### GIVEN TASK:
Give again only the lines of the material from the line with "Fórum Rede social (142, 230)" up to and including the line with "Dicas (114, 25)". Swap "Segurança" for "Privacidade" and leave everything else unchanged.

### DATASET RECORDS:
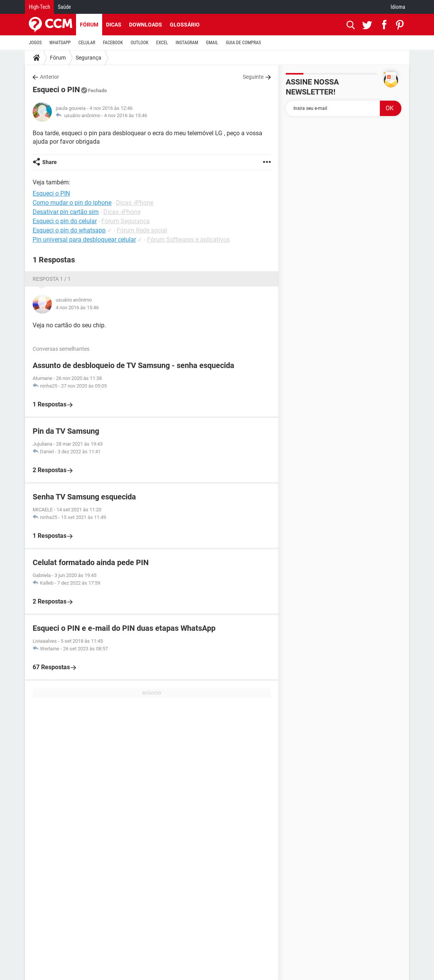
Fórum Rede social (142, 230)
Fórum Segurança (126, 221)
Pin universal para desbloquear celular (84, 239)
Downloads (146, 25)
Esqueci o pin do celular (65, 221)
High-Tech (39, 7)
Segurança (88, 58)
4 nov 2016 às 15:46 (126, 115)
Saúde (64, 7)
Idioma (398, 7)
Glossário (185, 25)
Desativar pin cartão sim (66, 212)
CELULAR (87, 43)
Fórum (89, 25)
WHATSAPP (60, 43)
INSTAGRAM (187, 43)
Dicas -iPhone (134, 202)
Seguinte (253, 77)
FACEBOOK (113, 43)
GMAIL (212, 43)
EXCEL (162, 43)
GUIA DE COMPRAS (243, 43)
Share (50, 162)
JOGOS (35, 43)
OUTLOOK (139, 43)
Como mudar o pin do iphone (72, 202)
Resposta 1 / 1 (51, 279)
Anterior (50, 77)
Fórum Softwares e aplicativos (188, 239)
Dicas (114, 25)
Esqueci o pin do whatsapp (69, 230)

---

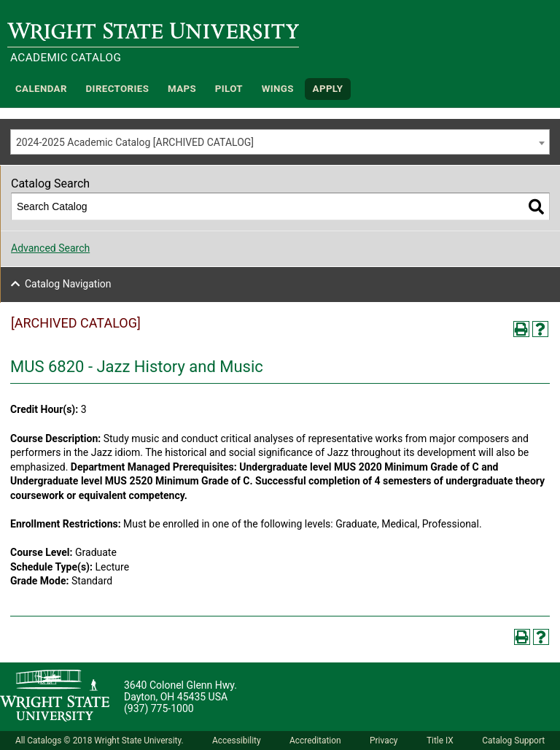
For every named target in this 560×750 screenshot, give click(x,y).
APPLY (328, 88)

==

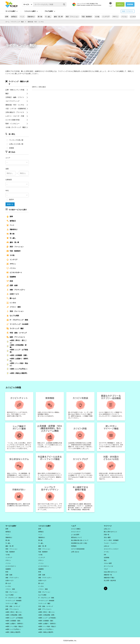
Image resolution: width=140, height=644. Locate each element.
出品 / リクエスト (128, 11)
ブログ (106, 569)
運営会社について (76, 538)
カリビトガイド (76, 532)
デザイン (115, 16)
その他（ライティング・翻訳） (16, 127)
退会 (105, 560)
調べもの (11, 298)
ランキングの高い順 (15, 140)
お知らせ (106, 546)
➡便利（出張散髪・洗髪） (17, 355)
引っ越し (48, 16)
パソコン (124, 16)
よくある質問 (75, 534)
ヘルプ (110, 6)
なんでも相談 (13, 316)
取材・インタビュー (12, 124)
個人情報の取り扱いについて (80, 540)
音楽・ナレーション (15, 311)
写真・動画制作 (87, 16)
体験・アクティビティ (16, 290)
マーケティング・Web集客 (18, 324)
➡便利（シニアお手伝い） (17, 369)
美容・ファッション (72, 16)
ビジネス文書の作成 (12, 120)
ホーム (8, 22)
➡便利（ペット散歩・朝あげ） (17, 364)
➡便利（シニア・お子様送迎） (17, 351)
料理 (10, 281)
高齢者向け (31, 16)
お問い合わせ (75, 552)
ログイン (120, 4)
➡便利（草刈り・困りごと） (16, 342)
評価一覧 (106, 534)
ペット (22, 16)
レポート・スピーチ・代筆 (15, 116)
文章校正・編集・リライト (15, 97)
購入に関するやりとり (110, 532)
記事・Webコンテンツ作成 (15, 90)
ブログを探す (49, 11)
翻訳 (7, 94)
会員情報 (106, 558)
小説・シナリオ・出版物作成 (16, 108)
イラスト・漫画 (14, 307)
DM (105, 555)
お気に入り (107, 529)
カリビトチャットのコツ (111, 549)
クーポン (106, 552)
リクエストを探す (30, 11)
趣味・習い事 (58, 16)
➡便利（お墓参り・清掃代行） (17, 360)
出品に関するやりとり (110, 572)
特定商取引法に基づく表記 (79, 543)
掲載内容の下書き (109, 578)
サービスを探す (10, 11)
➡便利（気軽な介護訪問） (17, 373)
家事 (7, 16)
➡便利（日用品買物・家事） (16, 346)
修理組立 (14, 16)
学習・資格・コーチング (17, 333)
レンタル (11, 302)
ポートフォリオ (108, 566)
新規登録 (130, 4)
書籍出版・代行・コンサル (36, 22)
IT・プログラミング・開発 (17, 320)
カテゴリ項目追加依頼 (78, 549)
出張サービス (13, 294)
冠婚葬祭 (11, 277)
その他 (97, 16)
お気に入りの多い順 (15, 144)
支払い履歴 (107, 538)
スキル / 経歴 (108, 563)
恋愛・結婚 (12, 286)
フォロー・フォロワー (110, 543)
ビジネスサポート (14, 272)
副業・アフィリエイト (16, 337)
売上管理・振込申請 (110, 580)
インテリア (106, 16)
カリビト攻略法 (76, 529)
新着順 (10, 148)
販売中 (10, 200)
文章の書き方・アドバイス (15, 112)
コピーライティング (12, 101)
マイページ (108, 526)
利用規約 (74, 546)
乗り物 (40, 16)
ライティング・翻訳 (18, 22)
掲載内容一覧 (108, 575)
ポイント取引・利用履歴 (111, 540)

### SOLUTION TO THIS EXERCISE:
Fórum Rede social (142, 230)
Fórum Privacidade (126, 221)
Pin universal para desbloquear celular (84, 239)
Downloads (146, 25)
Esqueci o pin do celular (65, 221)
High-Tech (39, 7)
Privacidade (88, 58)
4 nov 2016 às 15:46 (126, 115)
Saúde (64, 7)
Idioma (398, 7)
Glossário (185, 25)
Desativar pin cartão sim (66, 212)
CELULAR (87, 43)
Fórum (89, 25)
WHATSAPP (60, 43)
INSTAGRAM (187, 43)
Dicas -iPhone (134, 202)
Seguinte (253, 77)
FACEBOOK (113, 43)
GMAIL (212, 43)
EXCEL (162, 43)
GUIA DE COMPRAS (243, 43)
Share (50, 162)
JOGOS (35, 43)
OUTLOOK (139, 43)
Como mudar o pin do iphone (72, 202)
Resposta 1 / 1 (51, 279)
Anterior (50, 77)
Fórum Softwares e aplicativos (188, 239)
Dicas (114, 25)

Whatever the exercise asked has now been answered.